* **Problem requirements**
Please copy out every line of the data word for word.

(Saved entries)
- - -

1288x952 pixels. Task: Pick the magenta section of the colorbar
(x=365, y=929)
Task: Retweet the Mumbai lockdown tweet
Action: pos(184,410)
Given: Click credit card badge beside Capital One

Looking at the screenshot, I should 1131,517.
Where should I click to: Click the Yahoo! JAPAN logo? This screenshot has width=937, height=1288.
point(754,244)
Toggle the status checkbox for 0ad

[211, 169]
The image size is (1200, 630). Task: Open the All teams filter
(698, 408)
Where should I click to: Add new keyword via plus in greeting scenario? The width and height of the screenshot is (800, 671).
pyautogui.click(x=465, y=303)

- - -

* **Exercise answer**
1288x952 pixels. Task: Pick the magenta section of the colorbar
(x=365, y=929)
Task: Retweet the Mumbai lockdown tweet
Action: pos(184,410)
Given: Click credit card badge beside Capital One

Looking at the screenshot, I should 1131,517.
Where should I click to: Click the Yahoo! JAPAN logo? This screenshot has width=937, height=1288.
point(754,244)
Toggle the status checkbox for 0ad

[211, 169]
The image size is (1200, 630). Task: Open the All teams filter
(698, 408)
Where should I click to: Add new keyword via plus in greeting scenario? The width and height of the screenshot is (800, 671).
pyautogui.click(x=465, y=303)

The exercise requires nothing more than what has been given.